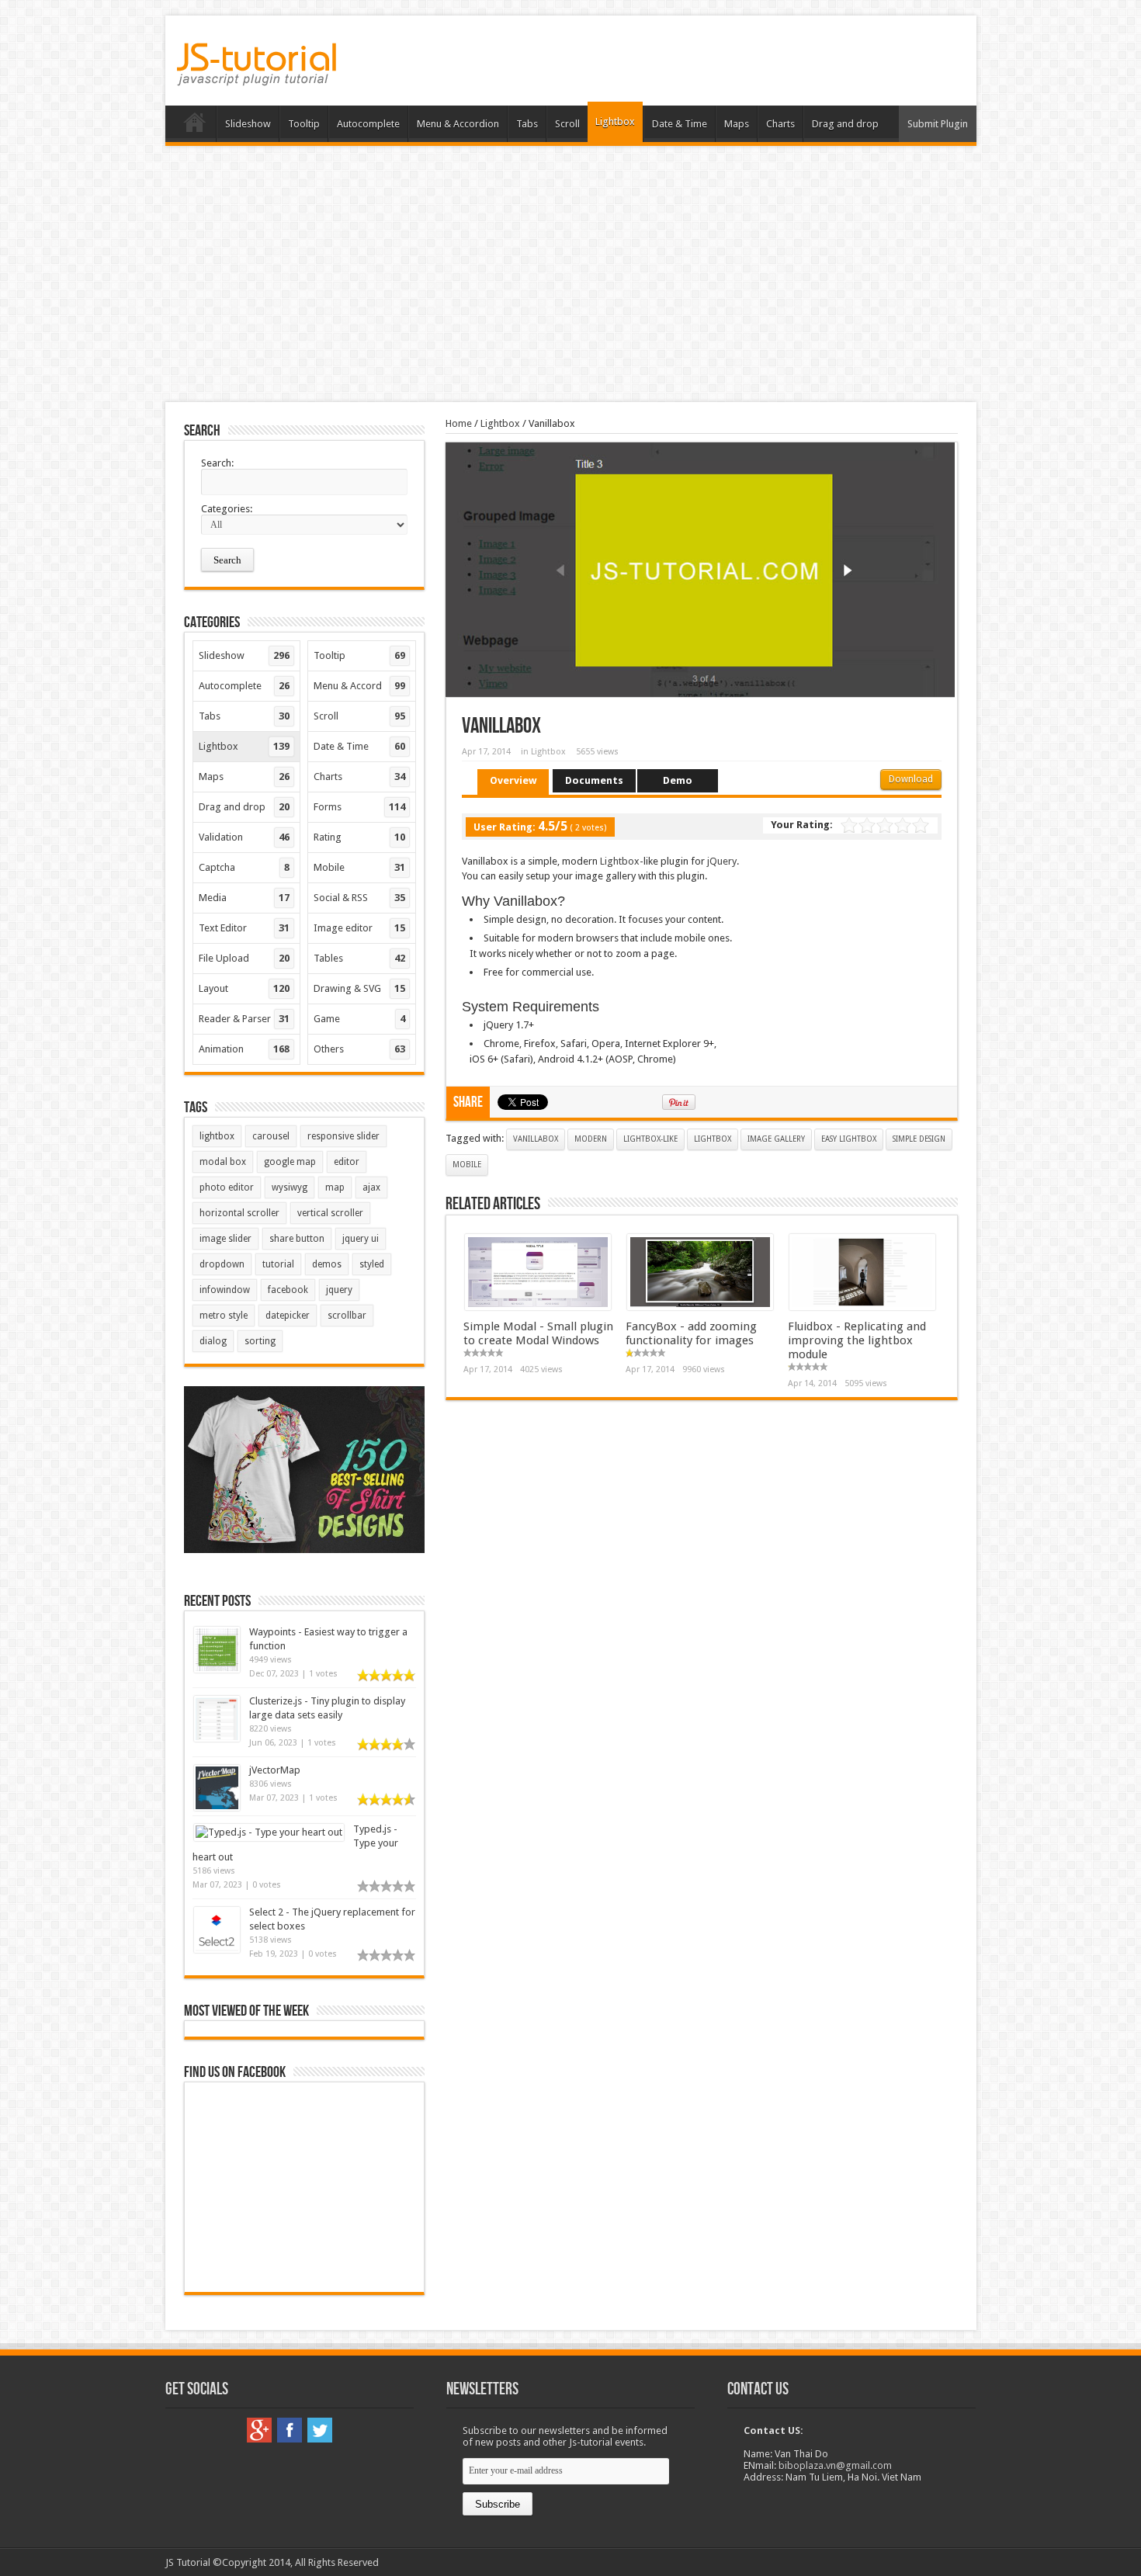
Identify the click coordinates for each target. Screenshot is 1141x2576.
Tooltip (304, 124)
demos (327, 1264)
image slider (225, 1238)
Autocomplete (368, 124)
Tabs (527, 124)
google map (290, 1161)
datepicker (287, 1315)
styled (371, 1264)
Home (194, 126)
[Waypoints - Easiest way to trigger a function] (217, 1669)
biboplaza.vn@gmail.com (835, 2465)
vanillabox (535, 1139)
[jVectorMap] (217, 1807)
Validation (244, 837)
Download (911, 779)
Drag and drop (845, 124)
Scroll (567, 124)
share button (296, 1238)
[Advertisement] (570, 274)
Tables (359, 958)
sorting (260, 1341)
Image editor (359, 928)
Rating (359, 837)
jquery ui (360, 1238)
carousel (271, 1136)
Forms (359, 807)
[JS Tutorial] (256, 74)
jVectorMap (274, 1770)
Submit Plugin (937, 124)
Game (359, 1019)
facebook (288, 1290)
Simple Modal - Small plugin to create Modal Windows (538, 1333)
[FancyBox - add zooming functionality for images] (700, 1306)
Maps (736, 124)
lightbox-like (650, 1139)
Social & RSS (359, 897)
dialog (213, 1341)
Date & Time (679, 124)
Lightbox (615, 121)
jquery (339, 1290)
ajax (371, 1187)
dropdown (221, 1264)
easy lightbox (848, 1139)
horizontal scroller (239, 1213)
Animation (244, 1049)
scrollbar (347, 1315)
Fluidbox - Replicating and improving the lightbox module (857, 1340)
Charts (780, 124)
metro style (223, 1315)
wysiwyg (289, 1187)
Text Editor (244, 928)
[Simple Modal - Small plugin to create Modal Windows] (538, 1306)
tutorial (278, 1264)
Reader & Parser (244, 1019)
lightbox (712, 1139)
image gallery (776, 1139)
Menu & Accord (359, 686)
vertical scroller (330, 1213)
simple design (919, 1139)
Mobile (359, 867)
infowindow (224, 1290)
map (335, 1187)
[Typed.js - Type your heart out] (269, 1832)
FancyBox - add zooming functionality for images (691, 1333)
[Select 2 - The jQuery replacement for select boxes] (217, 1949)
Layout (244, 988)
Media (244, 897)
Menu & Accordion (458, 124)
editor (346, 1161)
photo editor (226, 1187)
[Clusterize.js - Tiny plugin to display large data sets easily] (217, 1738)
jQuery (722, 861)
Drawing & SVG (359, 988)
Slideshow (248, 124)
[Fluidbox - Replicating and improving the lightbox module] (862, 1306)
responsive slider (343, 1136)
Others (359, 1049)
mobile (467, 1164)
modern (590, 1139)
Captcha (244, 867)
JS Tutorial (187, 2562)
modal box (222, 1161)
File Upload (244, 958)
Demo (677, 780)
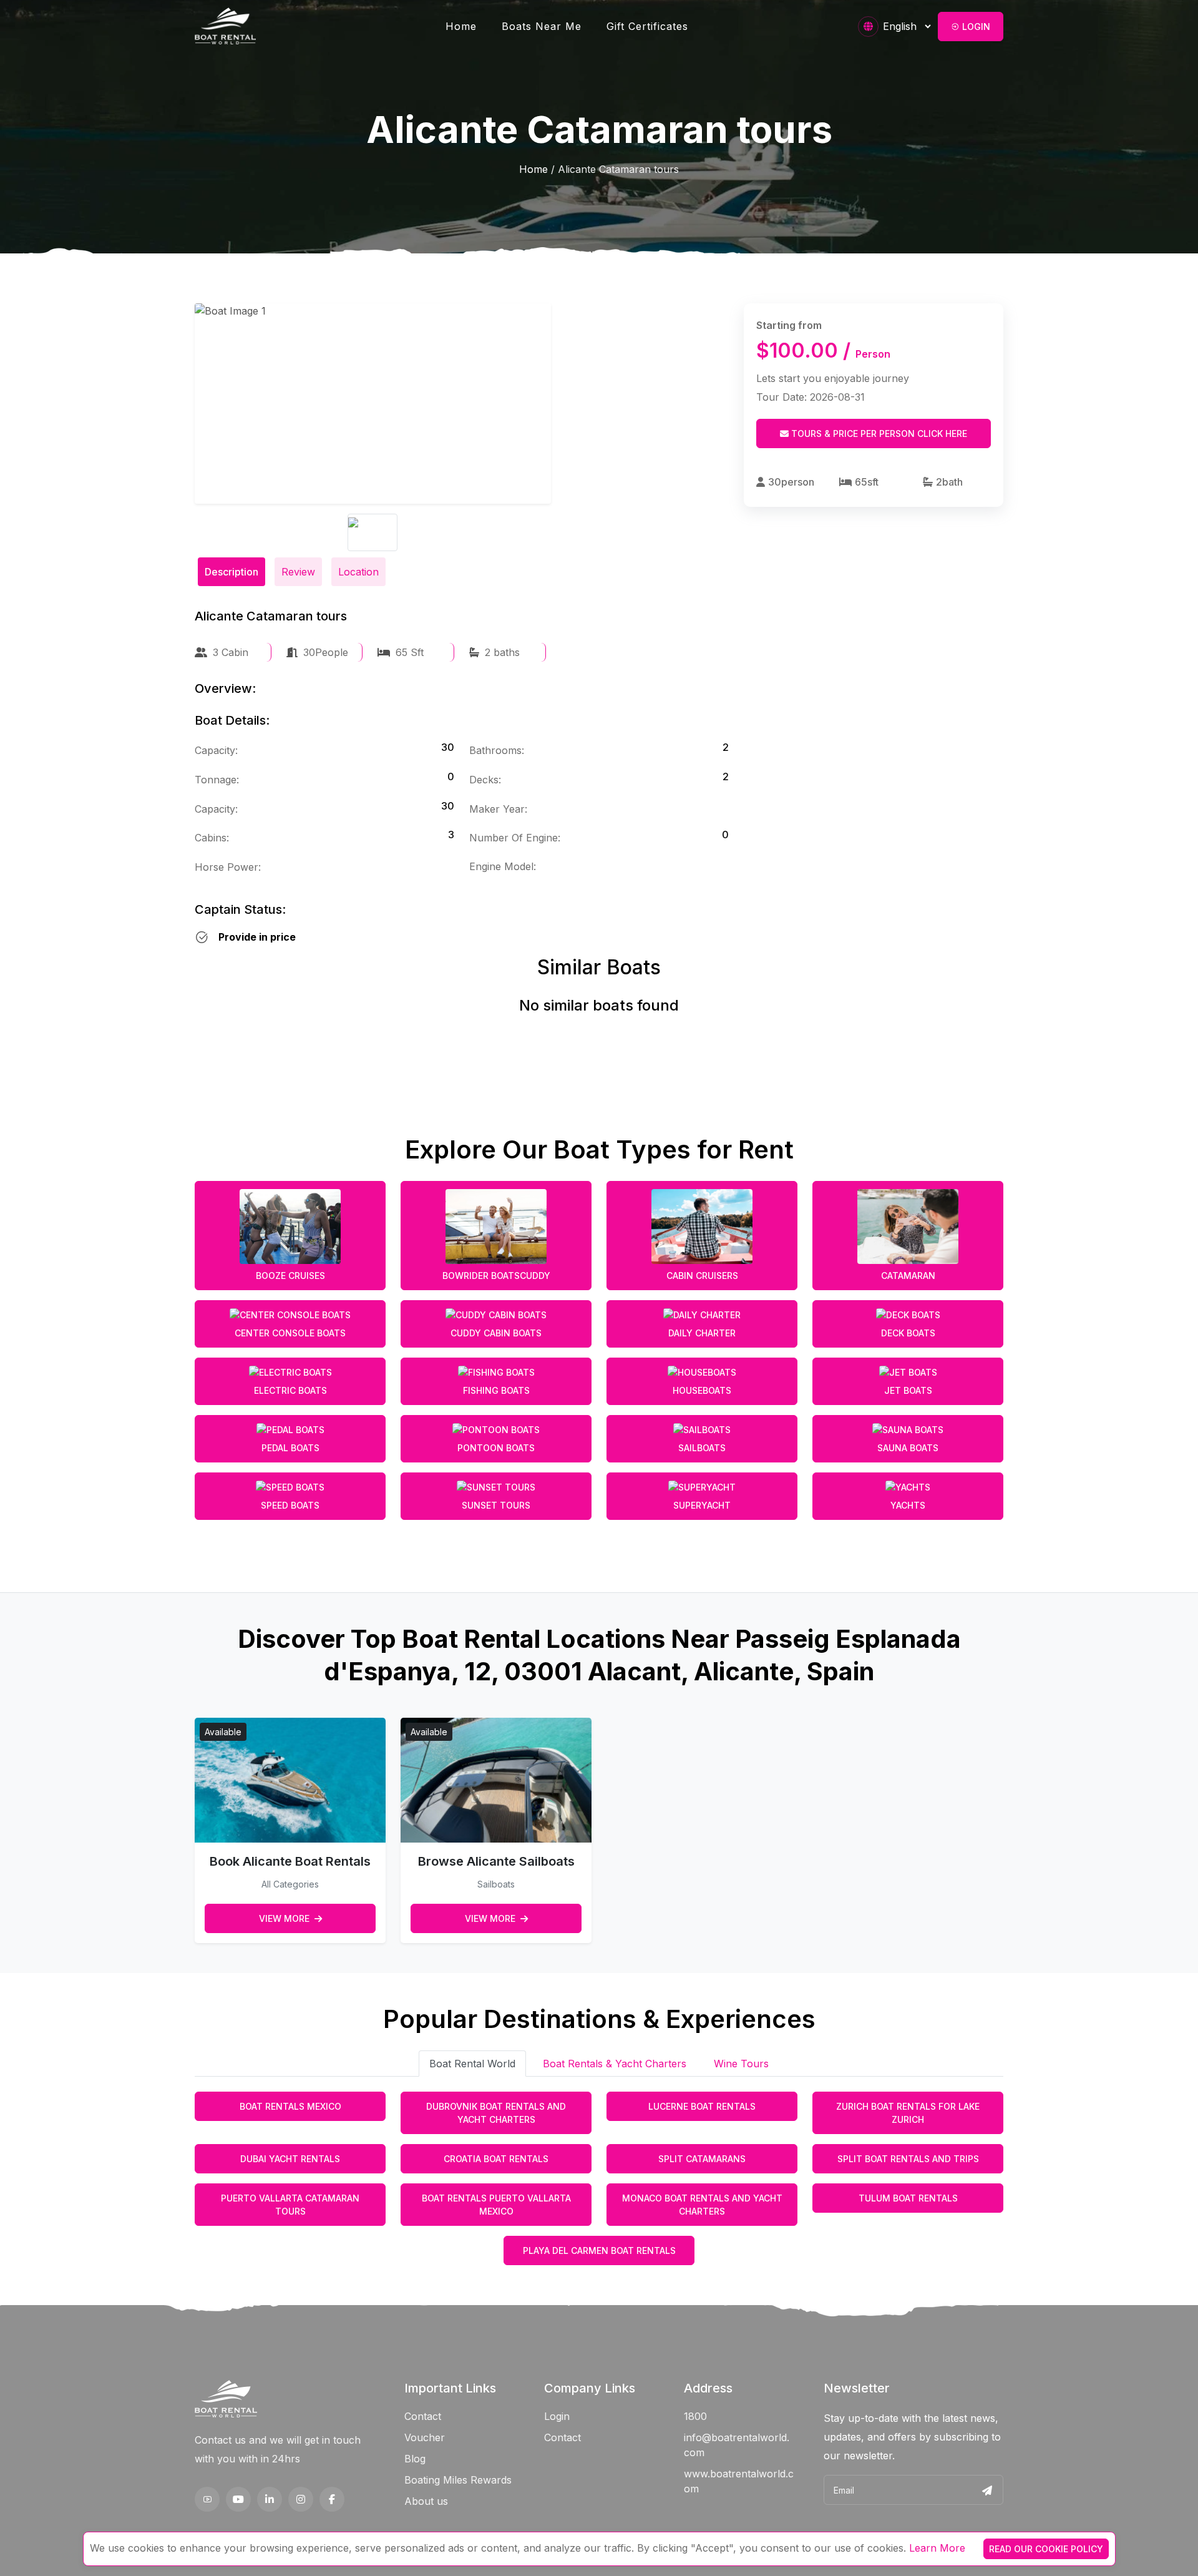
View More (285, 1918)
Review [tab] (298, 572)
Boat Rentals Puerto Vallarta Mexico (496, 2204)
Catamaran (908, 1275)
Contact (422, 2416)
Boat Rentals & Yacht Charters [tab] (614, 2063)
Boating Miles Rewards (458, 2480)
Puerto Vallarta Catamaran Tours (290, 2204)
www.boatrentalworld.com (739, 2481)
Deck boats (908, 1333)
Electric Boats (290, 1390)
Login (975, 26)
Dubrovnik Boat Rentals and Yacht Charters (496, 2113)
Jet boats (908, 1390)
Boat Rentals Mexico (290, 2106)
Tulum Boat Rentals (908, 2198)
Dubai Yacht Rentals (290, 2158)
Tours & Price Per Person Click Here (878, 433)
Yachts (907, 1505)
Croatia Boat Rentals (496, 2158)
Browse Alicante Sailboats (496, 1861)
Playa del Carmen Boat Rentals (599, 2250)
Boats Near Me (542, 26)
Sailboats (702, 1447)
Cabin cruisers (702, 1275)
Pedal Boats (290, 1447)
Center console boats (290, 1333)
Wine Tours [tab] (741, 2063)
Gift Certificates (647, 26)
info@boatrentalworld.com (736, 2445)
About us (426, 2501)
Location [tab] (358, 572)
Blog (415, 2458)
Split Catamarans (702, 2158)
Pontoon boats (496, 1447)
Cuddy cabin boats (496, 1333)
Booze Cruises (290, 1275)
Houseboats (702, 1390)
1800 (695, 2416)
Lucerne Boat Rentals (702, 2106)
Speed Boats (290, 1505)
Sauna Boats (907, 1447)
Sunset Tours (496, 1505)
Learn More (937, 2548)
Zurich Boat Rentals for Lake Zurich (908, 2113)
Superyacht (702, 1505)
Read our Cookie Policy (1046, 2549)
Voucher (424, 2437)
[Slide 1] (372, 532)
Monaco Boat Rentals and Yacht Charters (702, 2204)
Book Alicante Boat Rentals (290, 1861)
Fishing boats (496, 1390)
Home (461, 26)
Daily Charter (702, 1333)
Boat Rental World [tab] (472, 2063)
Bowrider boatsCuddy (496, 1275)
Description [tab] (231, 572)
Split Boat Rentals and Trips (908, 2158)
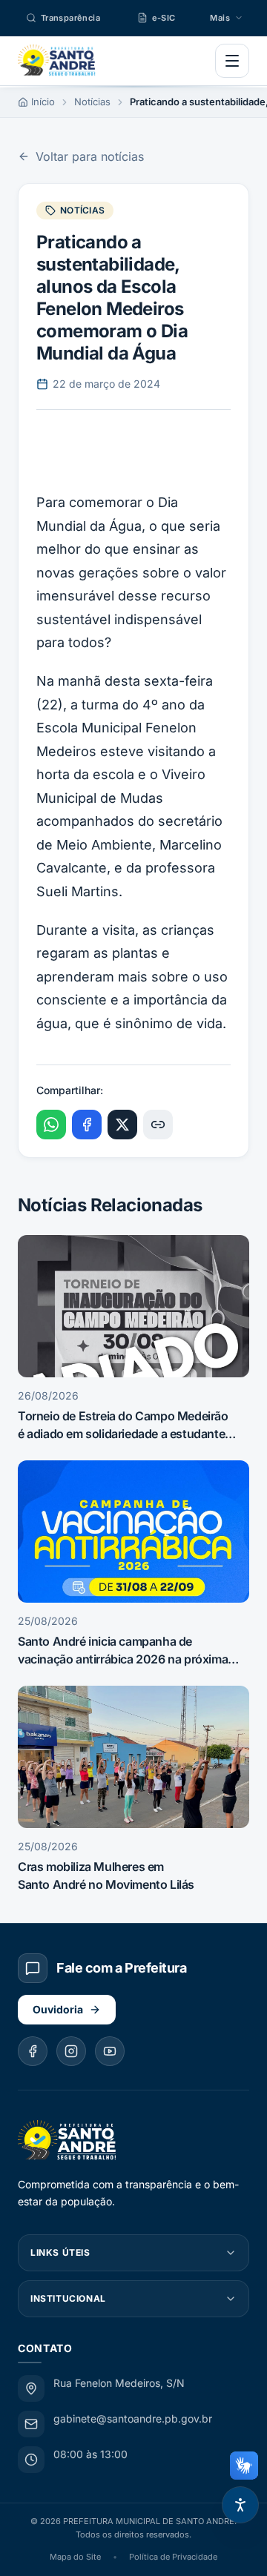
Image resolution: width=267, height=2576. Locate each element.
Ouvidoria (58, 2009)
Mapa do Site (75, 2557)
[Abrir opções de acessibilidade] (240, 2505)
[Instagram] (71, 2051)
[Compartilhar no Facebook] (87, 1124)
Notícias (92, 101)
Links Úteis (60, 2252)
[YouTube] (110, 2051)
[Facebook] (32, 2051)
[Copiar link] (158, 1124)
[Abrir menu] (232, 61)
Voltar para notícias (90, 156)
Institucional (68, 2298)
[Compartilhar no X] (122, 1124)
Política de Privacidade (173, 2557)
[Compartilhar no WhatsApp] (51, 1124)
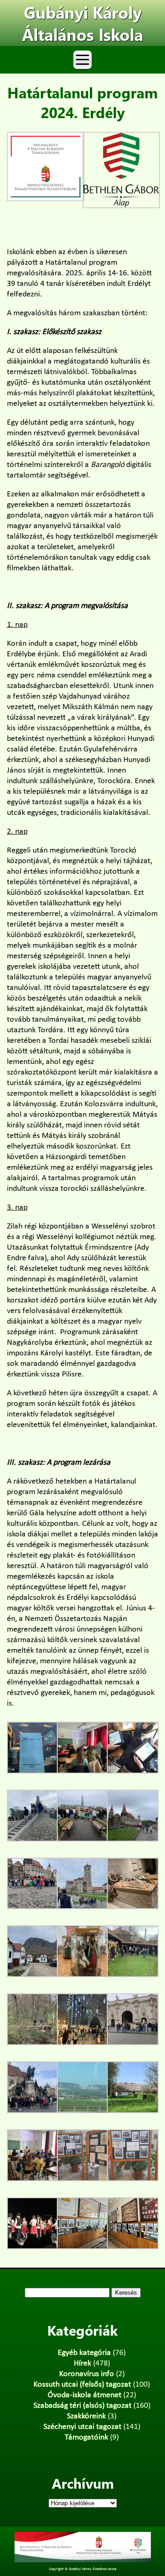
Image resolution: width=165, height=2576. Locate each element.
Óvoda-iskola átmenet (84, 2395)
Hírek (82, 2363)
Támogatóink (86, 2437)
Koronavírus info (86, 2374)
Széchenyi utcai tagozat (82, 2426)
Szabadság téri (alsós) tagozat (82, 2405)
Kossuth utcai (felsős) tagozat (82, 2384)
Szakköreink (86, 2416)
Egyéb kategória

▶ [Directions]:
Report how many lines above hold the string "functionality", giving nothing but the number.

▶ [Result]:
2